=== Listed records ===

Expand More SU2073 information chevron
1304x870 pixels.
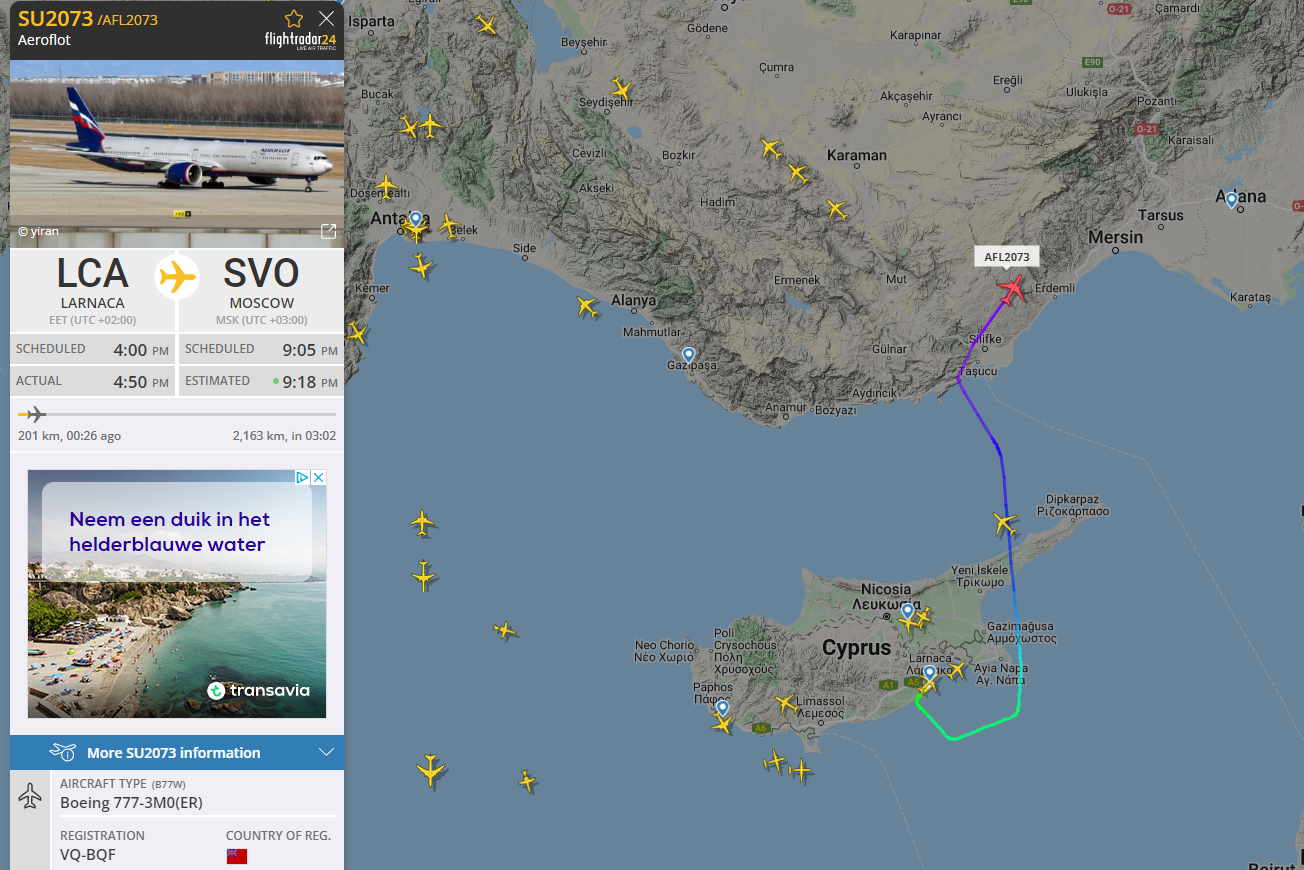pos(326,753)
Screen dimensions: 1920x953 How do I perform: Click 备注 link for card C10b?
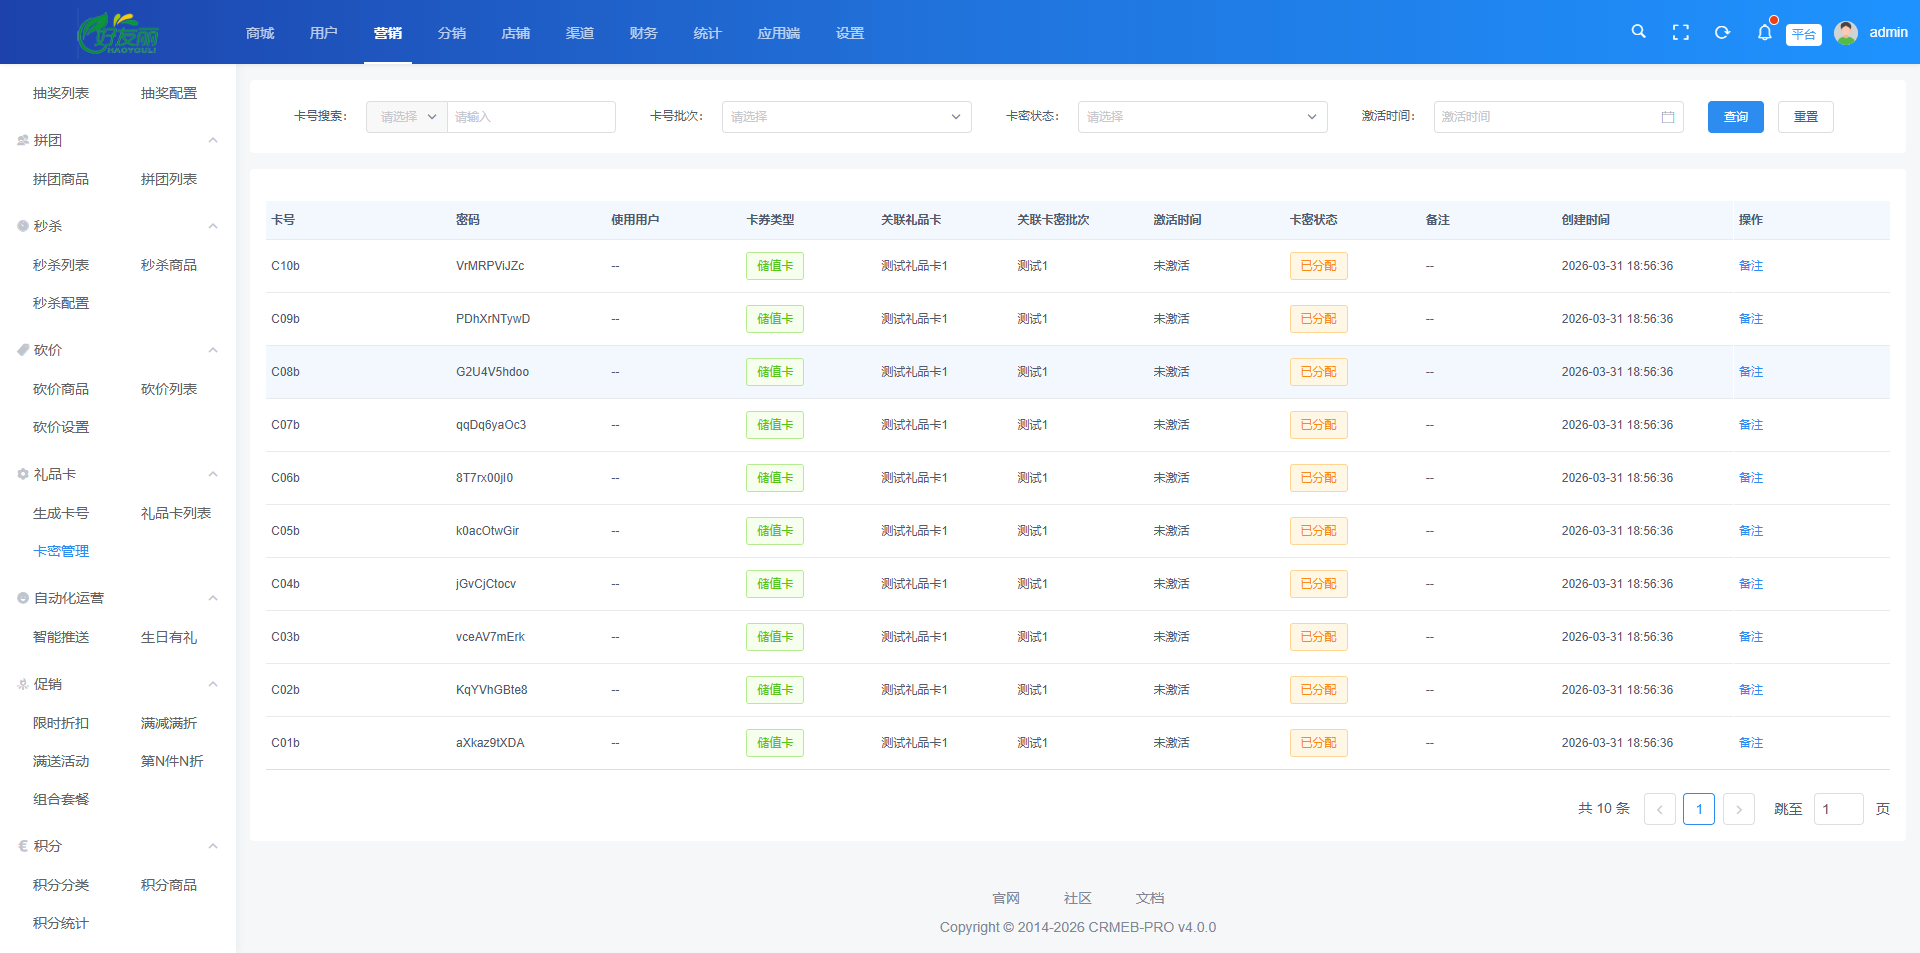click(x=1750, y=266)
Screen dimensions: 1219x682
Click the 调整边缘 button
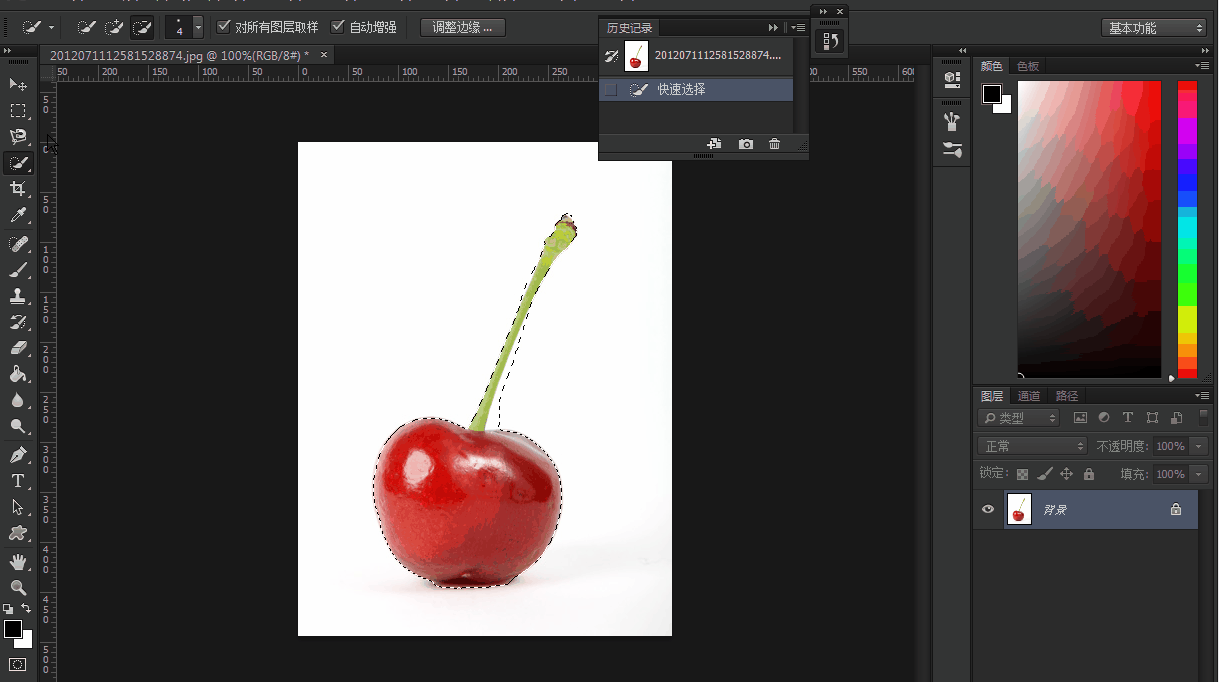(x=462, y=27)
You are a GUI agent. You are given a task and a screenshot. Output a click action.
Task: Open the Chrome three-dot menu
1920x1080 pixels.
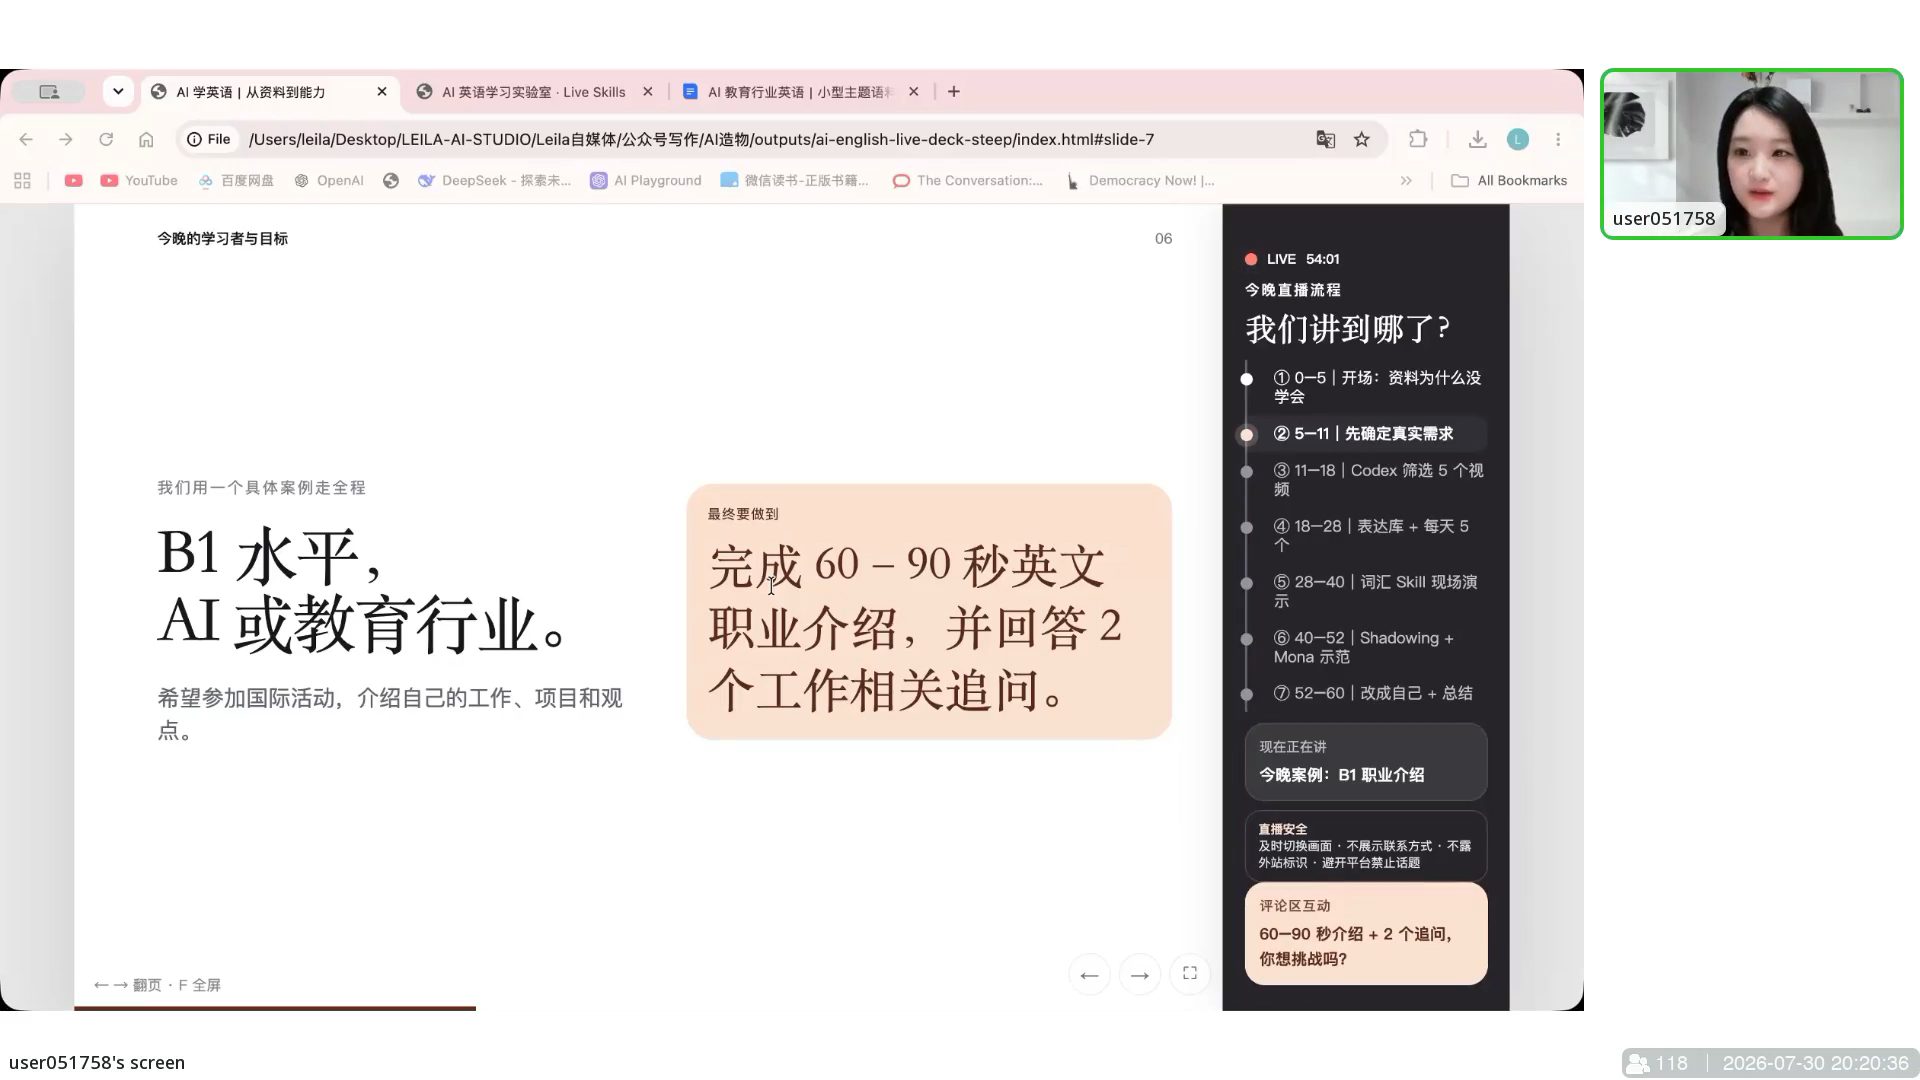1558,140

===

Activity
Print exactly the line containing "Screen dimensions: 1219x682" and every line after it through the final line above, and leave all pictures out.

Output of the exercise
Screen dimensions: 1219x682
Click the 调整边缘 button
(x=462, y=27)
You are a GUI agent. You are given a task and a screenshot. Output a click action.
Task: Open the Chrome three-dot menu
1920x1080 pixels.
1558,140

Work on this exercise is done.